L'opposition marque des points contre Netanyahou

(Flash90.)

Alors que le Premier ministre souhaiterait voir sa demande d'immunité examinée après les élections, Benny Gantz s'efforce de faire statuer la Knesset actuelle sur cette question.

Au cours des derniers jours, la campagne électorale s'est focalisée sur deux questions : d'abord l'examen de la demande d'immunité parlementaire de M. Netanyahou. Ensuite, à la veille du 15 janvier, date limite du dépôt des listes de candidats, les petits partis à droite et à gauche se sont efforcés  d'opérer des regroupements souvent laborieux. 
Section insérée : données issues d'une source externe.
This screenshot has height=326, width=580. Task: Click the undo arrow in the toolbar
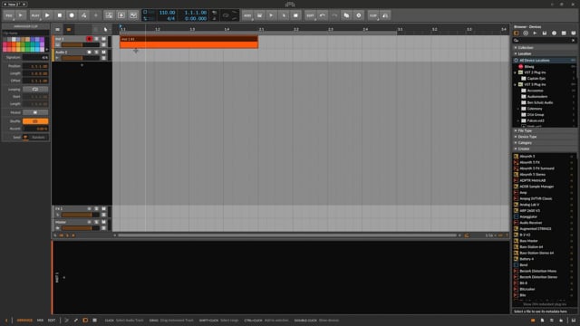323,15
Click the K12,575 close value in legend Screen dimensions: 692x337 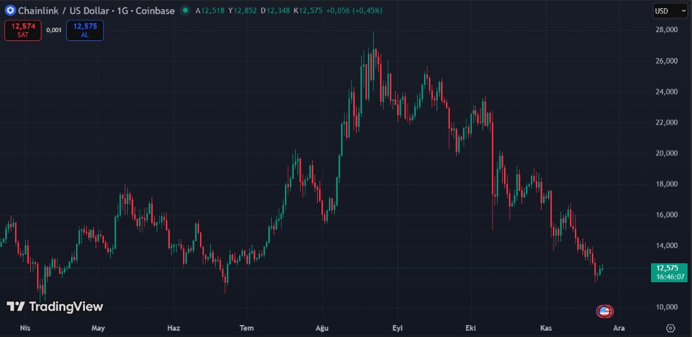(x=308, y=11)
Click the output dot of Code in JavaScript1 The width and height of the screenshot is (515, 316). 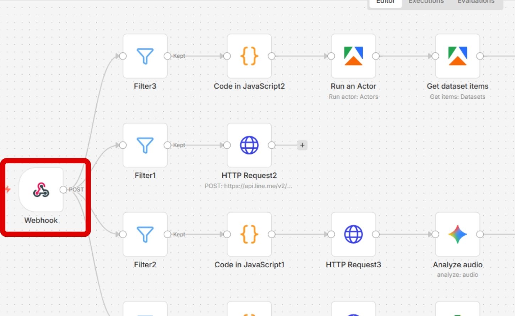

Faute d'une majorité suffisante pour faire approuver sa demande d'immunité parlementaire par la Knesset actuelle, M. Netayahou tente de faire repousser le débat jusqu'après le scrutin du 2 mars. Mais ses efforts ne semblent pas devoir déboucher. Le conseiller juridique de la Knesset, Eyal Yinon, a en effet déclaré la semaine dernière que même si la constitution, après la dissolution de la Knesset,  d'une commission  chargée d'examiner la demande d'immunité de M. Netanyahou n'était pas conforme à la tradition parlementaire, elle n'était pas non plus impossible au niveau juridique. 
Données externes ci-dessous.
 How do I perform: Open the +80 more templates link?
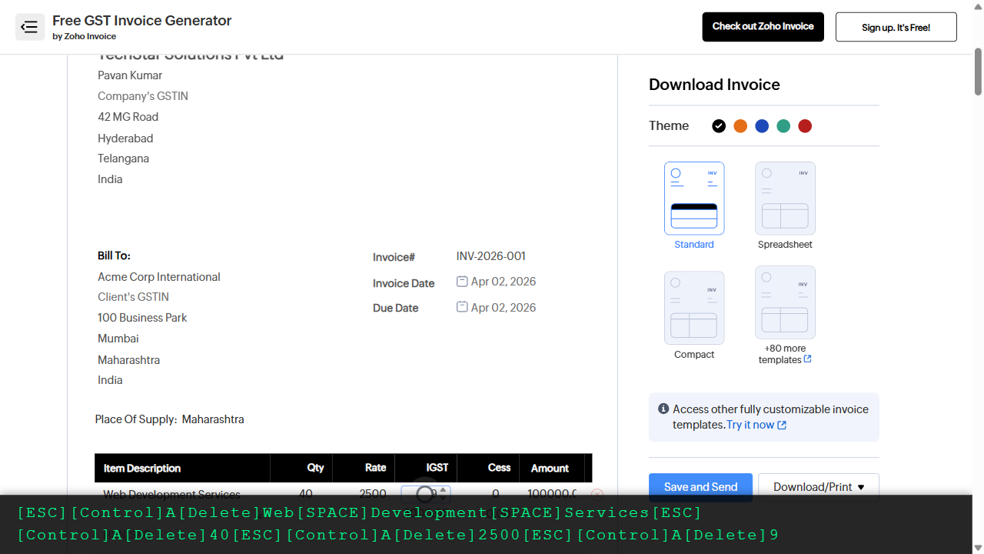[x=785, y=354]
M. Yinon  a rendu un avis supplémentaire le 12 janvier, affirmant que le président de la Knesset, Youli Edelstein (Likoud) ne pouvait pas s'opposer à la formation de cette commission. M. Edelstein a dénoncé ces déclarations mais déclaré qu'il respecterait les avis de M. Yinon.  

"Je suis en désaccord avec le conseiller juridique de la Knesset (...). Convoquer la commission en ce moment serait une grave erreur", car elle risque de se transformer en "jungle" à quelques semaines des élections", a-t-il affirmé. 

Le lendemain, 13 janvier, à l'issue d'une séance houleuse, la commission provisoire d'organisation de la Knesset a approuvé la constitution de la commission chargée d'examiner la requête de M. Netanyahou. Elle compte 30 membres : 16 pour l'opposition et 14 pour le Likoud et ses alliés. On ignore encore quand elle tiendra sa première réunion. 


Des regroupements souvent laborieux

En ce qui concerne la constitution des listes de candidats, les petits partis à droite comme à gauche se sont efforcés d'effectuer des regroupements. Certains d'entre eux risquaient en effet de ne pas obtenir suffisamment de voix pour entrer à la Knesset, affaiblissant ainsi leur camp. 

A gauche, le Parti travailliste et Meretz sont parvenus à un accord et présentent une liste commune. En revanche, à droite, à l'heure où nous mettons sous presse, les formations de la mouvance sioniste religieuse ne sont pas encore parvenues à un accord et pourraient se présenter en rangs dispersés.